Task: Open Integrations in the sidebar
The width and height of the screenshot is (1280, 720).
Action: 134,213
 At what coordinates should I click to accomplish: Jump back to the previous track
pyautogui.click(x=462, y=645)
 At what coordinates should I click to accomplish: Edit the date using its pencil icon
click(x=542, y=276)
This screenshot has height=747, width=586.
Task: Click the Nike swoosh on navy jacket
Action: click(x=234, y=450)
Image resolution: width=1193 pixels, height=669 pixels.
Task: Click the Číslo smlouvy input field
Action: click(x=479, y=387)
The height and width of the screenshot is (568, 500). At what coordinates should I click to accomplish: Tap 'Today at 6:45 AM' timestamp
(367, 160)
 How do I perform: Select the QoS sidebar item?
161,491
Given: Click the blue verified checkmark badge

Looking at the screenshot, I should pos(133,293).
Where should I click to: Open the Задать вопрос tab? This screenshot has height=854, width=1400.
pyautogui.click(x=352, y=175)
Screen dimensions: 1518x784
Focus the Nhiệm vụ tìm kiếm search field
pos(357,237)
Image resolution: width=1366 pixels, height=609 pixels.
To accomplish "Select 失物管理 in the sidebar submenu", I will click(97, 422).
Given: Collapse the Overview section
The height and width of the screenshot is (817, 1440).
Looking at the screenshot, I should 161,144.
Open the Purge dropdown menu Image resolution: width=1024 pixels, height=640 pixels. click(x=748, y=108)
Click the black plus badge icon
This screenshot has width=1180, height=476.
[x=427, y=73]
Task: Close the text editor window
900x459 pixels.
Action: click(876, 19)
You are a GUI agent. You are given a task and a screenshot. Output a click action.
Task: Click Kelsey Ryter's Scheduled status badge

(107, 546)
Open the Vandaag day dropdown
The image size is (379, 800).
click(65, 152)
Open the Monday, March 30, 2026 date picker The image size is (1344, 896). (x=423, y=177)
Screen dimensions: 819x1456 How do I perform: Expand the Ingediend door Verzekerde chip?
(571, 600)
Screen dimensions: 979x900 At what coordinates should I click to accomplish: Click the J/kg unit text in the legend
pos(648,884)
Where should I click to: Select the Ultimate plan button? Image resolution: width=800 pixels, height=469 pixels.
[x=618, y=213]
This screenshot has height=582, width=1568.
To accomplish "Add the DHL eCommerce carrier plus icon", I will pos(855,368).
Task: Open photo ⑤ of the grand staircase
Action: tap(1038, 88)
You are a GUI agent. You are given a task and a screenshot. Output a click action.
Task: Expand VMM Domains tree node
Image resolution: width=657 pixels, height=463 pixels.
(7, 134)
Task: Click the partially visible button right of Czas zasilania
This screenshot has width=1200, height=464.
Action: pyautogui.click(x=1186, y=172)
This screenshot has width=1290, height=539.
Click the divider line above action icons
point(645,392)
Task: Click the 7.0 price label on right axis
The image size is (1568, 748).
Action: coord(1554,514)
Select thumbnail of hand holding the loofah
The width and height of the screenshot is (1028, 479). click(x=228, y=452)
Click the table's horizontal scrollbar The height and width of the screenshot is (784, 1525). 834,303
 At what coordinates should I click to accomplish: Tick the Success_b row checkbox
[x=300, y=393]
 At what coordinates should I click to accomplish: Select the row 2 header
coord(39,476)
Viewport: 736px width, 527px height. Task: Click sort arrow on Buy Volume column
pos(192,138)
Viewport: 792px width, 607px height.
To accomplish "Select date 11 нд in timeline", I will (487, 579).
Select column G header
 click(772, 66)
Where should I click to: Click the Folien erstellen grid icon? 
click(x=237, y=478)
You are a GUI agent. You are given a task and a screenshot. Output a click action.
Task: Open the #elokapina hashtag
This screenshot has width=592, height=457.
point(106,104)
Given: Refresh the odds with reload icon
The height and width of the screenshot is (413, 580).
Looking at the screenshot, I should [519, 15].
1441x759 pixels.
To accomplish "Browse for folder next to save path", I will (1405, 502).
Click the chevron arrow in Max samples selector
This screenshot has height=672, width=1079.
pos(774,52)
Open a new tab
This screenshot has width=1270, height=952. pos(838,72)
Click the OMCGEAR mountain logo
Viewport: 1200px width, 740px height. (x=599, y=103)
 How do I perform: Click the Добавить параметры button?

ACTION ITEM:
Of the entries listed above, reproduce only the lines starting at the line containing "Where should I click to: Select" and ending at the line containing "This screenshot has height=582, width=1568.". Include both, exactly as they stand.

ANSWER TO THIS EXERCISE:
Where should I click to: Select the Ultimate plan button? Image resolution: width=800 pixels, height=469 pixels.
[x=618, y=213]
This screenshot has height=582, width=1568.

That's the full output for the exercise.